Tom Holland a beau avoir l’air d’un éternel ado sous lumière flatteuse, sa filmographie commence à peser lourd. Entre le cirque Marvel, l’ombre de Christopher Nolan et quelques records de box-office, son palmarès critique raconte aussi l’évolution du blockbuster moderne.

À première vue, l’histoire est presque trop propre pour être honnête : un gamin passé par le West End avec Billy Elliot, révélé au monde entier par The Impossible en 2012, puis propulsé au rang de fer de lance du Spider-Verse version Sony/Marvel. Sauf qu’en 2026, le constat est plus intéressant que la simple success story.

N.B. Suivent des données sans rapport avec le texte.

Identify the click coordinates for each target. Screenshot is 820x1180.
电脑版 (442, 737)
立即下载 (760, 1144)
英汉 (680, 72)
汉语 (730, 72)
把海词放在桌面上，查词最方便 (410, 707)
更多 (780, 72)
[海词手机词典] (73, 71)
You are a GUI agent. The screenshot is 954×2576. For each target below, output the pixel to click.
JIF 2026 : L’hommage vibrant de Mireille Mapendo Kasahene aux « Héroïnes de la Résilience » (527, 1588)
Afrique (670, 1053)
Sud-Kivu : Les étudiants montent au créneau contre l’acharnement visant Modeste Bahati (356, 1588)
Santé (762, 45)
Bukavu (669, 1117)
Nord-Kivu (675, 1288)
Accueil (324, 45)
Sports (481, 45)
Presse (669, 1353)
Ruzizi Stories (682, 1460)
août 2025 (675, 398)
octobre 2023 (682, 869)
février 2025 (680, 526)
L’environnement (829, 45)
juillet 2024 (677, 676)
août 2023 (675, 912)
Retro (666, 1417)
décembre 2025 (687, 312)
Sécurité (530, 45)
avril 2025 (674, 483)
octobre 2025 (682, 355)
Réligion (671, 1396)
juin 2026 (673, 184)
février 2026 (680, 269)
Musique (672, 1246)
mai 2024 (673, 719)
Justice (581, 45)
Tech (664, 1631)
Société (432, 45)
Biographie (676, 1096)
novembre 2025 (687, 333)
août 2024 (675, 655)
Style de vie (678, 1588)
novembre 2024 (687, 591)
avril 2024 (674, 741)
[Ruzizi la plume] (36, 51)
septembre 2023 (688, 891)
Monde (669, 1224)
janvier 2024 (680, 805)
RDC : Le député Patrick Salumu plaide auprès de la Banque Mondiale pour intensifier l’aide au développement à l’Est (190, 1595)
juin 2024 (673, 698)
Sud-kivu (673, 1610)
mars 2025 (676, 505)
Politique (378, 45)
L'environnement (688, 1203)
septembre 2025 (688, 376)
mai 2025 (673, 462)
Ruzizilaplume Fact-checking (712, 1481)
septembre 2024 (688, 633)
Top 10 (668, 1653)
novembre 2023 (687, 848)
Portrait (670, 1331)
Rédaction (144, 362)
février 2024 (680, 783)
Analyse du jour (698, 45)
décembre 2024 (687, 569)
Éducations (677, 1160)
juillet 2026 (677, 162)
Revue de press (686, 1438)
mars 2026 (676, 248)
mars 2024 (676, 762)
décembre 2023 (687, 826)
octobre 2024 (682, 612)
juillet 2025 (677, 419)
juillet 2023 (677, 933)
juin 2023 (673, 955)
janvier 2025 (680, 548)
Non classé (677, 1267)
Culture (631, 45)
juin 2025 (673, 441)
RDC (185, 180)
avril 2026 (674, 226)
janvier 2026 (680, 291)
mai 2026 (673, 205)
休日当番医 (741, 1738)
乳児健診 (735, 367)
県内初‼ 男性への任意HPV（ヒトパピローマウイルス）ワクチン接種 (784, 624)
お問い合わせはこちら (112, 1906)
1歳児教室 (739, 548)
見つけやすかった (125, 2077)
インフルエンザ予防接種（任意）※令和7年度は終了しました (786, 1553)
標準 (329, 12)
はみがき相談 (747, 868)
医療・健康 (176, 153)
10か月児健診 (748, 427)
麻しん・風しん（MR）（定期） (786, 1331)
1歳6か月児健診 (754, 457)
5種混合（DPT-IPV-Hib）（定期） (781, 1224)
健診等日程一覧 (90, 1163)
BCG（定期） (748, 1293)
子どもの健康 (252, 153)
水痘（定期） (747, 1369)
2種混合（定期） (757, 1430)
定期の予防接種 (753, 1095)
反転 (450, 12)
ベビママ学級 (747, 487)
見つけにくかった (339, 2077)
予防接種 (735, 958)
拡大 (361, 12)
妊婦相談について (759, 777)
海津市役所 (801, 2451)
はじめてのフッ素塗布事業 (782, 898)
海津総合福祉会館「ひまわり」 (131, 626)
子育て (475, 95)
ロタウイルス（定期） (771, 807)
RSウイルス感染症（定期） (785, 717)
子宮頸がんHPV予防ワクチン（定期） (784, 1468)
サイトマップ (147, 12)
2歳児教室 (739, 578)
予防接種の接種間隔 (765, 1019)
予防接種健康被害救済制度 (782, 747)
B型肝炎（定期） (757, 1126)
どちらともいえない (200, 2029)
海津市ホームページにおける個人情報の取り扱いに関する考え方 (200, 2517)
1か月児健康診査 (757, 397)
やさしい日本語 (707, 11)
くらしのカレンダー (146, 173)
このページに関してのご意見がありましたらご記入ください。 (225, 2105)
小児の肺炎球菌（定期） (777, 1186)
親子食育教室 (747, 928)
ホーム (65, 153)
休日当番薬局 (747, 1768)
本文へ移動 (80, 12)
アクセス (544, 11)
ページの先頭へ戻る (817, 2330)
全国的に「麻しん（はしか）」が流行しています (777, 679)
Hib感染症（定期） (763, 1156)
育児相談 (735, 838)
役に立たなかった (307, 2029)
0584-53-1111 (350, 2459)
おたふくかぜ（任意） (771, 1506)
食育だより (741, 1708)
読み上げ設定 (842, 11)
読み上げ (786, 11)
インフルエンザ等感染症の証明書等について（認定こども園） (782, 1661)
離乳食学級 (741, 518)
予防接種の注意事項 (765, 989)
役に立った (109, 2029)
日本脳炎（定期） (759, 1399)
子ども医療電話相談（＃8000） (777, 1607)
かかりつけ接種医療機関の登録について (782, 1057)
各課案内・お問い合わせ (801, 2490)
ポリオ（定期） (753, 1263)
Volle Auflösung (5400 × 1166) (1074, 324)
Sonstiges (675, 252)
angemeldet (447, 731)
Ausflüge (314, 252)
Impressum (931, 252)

Tom Holland empile les gros titres, les franchises tentaculaires et les entrées critiques solides, au point que ses cinq films les mieux notés sur Rotten Tomatoes dessinent une carte assez parlante du cinéma industriel contemporain. On y croise des super-héros, un mythe grec, un film de guerre émotionnel et, évidemment, la machine à fantasmes Avengers: Endgame (2019), ce mastodonte de 2,79 milliards de dollars de box-office mondial qui a longtemps servi de sommet au MCU. Bref, pas exactement une carrière de figurant. Et pourtant, son meilleur score n’est pas forcément là où on l’attend.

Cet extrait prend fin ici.